[[ EXCERPTED DATA, beginning ]]
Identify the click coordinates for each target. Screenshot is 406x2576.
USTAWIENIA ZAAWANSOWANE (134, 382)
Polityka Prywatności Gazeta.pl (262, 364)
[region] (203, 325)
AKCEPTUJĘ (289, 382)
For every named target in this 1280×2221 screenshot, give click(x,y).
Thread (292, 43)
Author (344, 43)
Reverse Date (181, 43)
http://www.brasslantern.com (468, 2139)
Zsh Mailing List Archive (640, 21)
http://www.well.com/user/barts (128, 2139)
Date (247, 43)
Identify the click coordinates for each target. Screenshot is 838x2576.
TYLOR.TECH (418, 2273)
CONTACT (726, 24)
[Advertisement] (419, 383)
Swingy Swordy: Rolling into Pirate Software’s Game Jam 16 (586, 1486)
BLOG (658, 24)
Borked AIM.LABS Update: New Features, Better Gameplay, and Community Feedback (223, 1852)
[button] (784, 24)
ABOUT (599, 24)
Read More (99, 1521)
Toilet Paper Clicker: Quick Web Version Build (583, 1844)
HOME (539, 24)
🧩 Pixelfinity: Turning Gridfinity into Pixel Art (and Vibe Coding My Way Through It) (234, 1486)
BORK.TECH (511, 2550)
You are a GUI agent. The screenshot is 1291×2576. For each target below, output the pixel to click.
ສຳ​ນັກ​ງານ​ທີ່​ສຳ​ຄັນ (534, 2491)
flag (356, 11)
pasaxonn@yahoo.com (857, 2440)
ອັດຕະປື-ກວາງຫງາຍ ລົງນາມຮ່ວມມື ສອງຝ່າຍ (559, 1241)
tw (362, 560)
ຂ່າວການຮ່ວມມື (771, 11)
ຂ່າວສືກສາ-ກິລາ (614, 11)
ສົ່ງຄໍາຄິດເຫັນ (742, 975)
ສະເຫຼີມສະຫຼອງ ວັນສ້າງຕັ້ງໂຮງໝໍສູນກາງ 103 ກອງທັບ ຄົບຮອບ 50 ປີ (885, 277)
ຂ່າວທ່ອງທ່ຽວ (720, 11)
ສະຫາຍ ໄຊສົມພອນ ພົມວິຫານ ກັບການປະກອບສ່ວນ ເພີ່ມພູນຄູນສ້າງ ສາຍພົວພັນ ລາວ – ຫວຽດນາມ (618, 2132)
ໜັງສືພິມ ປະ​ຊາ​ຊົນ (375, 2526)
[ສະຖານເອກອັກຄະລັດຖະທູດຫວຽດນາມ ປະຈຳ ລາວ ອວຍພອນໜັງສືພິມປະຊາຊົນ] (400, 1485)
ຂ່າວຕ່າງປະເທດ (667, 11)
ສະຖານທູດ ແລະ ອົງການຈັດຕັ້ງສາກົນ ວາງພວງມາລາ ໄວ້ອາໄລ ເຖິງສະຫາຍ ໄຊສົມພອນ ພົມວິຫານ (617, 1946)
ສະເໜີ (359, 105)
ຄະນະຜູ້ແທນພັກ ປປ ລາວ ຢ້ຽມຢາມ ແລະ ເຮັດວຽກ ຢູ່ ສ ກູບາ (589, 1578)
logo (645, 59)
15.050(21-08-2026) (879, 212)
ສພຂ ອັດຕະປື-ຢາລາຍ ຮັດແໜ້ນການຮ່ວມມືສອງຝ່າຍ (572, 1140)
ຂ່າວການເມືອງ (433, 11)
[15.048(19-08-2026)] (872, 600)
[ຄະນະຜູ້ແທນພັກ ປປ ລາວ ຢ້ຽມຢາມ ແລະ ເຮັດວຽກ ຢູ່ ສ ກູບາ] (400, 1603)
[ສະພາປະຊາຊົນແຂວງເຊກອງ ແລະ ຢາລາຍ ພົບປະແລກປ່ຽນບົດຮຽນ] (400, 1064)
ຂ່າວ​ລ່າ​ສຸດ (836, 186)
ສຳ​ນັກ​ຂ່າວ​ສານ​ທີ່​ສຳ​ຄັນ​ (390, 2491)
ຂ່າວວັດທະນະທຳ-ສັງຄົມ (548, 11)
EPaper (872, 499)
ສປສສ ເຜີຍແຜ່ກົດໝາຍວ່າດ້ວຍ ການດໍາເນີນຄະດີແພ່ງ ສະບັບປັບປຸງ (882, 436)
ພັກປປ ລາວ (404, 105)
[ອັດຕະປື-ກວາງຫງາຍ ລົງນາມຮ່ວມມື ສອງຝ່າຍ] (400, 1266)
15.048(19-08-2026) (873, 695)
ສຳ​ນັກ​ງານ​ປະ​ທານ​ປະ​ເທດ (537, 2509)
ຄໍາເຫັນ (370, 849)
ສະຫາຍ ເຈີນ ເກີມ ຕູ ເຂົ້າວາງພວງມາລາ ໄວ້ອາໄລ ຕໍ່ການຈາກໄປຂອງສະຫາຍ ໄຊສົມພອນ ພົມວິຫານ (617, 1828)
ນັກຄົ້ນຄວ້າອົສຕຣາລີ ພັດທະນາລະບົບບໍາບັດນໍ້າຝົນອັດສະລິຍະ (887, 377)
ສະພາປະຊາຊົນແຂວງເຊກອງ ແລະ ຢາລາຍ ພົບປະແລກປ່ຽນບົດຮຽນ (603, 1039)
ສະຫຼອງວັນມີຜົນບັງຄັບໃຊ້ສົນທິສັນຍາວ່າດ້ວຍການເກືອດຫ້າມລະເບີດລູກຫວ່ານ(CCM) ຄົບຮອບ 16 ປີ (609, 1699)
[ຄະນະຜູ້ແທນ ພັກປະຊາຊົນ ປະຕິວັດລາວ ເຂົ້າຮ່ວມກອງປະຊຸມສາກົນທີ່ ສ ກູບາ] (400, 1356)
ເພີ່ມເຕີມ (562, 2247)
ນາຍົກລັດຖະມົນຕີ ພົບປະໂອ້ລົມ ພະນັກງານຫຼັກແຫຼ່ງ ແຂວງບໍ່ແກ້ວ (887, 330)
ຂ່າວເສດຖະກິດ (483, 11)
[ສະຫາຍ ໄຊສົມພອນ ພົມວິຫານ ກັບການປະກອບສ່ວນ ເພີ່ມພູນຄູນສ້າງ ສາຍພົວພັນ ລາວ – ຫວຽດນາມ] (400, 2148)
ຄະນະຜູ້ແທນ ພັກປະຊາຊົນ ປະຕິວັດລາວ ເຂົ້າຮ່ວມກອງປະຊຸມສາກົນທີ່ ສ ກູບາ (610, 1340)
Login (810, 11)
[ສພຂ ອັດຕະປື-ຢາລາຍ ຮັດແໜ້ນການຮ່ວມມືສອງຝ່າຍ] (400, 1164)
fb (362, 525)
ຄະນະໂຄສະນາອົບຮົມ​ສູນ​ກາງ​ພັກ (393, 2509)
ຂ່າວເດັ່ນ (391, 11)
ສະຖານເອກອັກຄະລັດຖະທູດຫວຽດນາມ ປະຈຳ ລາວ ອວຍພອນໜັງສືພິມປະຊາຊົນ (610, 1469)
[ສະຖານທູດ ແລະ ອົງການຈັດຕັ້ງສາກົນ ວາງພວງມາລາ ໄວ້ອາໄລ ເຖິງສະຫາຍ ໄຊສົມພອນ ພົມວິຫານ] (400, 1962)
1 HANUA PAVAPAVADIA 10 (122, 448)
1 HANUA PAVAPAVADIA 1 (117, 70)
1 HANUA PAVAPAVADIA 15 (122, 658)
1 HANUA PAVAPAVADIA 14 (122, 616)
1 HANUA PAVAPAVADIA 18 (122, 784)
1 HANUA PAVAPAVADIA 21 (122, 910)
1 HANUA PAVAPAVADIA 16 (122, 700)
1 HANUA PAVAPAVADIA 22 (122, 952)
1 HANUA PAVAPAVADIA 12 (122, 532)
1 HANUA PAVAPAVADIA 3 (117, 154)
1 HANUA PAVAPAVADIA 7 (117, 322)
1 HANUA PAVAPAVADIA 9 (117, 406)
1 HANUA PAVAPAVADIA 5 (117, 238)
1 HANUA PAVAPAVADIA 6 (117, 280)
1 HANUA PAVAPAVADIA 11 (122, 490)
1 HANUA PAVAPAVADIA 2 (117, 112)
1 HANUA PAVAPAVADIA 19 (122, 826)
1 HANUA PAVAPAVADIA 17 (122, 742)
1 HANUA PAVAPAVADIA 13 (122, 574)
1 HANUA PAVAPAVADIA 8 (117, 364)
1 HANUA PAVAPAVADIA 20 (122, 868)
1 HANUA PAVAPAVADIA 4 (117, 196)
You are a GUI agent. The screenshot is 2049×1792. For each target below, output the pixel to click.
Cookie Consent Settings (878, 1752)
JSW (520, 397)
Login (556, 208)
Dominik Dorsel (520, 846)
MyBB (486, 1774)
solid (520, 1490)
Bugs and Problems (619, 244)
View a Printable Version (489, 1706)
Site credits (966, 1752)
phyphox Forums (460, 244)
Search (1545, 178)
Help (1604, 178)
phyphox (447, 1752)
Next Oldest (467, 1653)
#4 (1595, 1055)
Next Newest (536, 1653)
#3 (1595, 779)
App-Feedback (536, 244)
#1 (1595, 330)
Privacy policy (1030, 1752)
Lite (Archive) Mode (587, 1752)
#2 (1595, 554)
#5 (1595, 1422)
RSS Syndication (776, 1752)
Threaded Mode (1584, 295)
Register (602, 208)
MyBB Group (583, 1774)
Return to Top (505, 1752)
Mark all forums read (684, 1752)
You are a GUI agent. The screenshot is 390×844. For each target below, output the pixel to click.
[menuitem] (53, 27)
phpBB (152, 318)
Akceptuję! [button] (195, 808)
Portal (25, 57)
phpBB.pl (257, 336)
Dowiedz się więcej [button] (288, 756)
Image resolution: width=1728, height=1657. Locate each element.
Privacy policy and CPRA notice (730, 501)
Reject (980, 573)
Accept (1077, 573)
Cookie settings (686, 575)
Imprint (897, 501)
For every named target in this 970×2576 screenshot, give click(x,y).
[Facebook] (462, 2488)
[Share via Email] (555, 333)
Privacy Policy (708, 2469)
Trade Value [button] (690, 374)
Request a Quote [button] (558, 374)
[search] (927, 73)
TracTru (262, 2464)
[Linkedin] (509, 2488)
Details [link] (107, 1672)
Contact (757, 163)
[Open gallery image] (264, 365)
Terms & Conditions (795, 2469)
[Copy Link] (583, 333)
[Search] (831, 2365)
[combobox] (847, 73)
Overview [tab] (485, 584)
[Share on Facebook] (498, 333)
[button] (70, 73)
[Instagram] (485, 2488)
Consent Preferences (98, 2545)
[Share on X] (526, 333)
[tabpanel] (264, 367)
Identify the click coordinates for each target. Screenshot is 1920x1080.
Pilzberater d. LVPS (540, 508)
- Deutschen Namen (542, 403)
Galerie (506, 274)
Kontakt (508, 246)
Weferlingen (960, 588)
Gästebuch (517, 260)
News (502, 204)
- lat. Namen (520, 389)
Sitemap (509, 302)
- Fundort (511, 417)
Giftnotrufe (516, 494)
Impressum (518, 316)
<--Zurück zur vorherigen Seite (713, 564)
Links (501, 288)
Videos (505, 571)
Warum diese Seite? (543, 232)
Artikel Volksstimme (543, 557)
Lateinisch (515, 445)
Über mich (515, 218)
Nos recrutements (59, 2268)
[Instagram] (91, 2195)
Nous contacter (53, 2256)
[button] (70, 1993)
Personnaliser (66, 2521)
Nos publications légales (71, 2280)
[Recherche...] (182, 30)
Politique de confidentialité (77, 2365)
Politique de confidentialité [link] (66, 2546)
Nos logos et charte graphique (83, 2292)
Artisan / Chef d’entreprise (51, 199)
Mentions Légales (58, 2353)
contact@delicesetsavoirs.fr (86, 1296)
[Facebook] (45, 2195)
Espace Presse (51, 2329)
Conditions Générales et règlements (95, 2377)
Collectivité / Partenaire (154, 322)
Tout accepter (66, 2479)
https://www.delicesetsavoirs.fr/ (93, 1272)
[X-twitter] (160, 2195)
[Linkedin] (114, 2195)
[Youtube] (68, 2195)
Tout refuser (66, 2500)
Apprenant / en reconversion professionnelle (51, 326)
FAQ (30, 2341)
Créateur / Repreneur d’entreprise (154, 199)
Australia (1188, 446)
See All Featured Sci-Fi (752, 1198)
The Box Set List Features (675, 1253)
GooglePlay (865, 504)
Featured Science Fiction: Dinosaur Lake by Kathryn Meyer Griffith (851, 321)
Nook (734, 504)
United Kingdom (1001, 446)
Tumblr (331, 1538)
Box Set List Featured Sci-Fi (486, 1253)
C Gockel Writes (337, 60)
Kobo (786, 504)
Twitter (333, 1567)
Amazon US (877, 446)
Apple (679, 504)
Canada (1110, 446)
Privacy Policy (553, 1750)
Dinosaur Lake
[[ EXCERPTED DATA, end ]]
- [DIRECTIONS]:
For every line in the listing above that contains "each", copy that line.

- [TASK OUTPUT]:
Identify the click coordinates for each target. Screenshot is 406x2576.
Identify the click coordinates for each target. Screenshot is 838x2576.
You are a GUI agent. The screenshot is 1291×2576. For each target below, output the pixel to click.
You are a GUI agent. The screenshot is 2049×1792. For each target below, output the pixel to click.
You are a GUI agent. The screenshot is 390×844. For each target below, output the pixel to click.
Image resolution: width=1728, height=1657. Locate each element.
Identify the click coordinates for each target. Screenshot is 1920x1080.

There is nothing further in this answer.